About this task | Would it be possible to copy exactly the lines from the one containing "Where should I click to: Collapse the Configure" to the end of the entries, including both and nothing else?

[Saved data entries]
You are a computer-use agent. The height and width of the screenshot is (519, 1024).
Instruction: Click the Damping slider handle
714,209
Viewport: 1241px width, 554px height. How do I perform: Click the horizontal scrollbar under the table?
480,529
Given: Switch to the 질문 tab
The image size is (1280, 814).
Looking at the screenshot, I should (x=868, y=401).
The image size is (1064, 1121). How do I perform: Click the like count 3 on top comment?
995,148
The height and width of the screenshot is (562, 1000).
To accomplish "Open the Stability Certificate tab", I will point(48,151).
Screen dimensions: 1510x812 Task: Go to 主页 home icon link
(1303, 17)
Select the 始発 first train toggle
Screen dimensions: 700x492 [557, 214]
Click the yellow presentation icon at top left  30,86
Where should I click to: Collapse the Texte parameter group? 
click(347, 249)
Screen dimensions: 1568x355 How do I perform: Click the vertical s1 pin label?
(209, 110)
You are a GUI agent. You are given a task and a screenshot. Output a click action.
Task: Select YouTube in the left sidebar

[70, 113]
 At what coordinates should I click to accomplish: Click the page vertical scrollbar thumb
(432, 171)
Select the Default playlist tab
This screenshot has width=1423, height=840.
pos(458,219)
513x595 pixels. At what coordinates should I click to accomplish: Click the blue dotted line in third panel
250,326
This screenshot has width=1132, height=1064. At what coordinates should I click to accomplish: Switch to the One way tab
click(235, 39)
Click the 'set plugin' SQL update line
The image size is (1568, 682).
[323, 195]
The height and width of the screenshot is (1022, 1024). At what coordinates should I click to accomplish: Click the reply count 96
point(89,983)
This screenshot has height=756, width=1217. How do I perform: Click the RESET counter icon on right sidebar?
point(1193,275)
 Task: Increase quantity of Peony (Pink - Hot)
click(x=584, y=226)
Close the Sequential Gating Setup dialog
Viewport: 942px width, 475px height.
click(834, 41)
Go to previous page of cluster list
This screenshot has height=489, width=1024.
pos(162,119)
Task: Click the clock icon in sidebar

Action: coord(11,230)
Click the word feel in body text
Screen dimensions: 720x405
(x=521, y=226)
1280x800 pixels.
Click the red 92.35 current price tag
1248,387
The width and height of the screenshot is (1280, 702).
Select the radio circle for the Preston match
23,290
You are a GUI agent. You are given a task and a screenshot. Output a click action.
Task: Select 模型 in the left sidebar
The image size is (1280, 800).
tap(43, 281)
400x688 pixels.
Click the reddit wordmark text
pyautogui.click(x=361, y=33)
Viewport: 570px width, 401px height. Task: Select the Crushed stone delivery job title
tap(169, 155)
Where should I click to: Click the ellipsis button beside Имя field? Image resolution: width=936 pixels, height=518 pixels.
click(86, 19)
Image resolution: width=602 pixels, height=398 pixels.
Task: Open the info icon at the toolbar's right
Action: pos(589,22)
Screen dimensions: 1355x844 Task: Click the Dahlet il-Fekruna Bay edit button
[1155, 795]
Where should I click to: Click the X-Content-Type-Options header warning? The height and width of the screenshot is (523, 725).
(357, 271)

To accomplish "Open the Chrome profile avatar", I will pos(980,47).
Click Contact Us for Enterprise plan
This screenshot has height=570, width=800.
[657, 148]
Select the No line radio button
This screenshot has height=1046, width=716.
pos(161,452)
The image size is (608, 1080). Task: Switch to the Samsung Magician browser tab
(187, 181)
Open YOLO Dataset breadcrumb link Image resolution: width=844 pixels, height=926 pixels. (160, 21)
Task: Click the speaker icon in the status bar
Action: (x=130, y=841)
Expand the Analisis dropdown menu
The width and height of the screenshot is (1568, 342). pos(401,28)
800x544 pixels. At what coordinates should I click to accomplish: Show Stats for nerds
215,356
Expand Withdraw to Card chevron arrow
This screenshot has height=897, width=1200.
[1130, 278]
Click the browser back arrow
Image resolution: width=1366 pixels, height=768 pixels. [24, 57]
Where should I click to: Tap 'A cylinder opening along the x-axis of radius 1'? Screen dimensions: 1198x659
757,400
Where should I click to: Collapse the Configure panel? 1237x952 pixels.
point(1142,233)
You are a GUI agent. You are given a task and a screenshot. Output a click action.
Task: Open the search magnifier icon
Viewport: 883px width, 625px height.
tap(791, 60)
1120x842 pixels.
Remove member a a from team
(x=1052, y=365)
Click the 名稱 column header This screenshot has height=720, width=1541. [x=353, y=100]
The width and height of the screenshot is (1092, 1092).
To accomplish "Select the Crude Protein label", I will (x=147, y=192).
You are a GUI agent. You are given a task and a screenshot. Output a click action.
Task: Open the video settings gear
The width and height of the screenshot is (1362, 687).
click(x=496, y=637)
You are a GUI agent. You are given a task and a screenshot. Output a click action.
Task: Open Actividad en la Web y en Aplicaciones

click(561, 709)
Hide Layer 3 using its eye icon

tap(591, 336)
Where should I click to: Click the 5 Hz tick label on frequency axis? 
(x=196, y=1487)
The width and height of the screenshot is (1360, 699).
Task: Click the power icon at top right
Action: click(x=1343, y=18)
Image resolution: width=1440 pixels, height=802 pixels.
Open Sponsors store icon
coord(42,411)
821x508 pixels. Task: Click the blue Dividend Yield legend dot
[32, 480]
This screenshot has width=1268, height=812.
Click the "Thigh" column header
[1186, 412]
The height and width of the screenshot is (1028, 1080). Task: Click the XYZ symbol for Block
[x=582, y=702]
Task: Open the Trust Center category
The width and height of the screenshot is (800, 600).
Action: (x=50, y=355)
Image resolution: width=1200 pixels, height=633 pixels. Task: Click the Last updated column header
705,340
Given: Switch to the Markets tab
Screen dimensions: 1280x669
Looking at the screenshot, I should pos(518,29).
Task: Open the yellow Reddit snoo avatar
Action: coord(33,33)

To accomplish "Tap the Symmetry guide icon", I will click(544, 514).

Answer box |
Where should I click to: Collapse the Configure panel? 1237x952 pixels.
point(1142,233)
You are a GUI agent. You are given a task and a screenshot. Output a click action.
Task: Open the search magnifier icon
Viewport: 883px width, 625px height.
tap(791, 60)
1120x842 pixels.
Remove member a a from team
(x=1052, y=365)
Click the 名稱 column header This screenshot has height=720, width=1541. [x=353, y=100]
The width and height of the screenshot is (1092, 1092).
To accomplish "Select the Crude Protein label", I will (x=147, y=192).
You are a GUI agent. You are given a task and a screenshot. Output a click action.
Task: Open the video settings gear
The width and height of the screenshot is (1362, 687).
click(x=496, y=637)
You are a GUI agent. You are given a task and a screenshot. Output a click action.
Task: Open Actividad en la Web y en Aplicaciones

click(561, 709)
Hide Layer 3 using its eye icon

tap(591, 336)
Where should I click to: Click the 5 Hz tick label on frequency axis? 
(x=196, y=1487)
The width and height of the screenshot is (1360, 699).
Task: Click the power icon at top right
Action: click(x=1343, y=18)
Image resolution: width=1440 pixels, height=802 pixels.
Open Sponsors store icon
coord(42,411)
821x508 pixels. Task: Click the blue Dividend Yield legend dot
[32, 480]
This screenshot has width=1268, height=812.
Click the "Thigh" column header
[1186, 412]
The height and width of the screenshot is (1028, 1080). Task: Click the XYZ symbol for Block
[x=582, y=702]
Task: Open the Trust Center category
The width and height of the screenshot is (800, 600).
Action: (x=50, y=355)
Image resolution: width=1200 pixels, height=633 pixels. Task: Click the Last updated column header
705,340
Given: Switch to the Markets tab
Screen dimensions: 1280x669
Looking at the screenshot, I should pos(518,29).
Task: Open the yellow Reddit snoo avatar
Action: coord(33,33)

To accomplish "Tap the Symmetry guide icon", I will click(544, 514).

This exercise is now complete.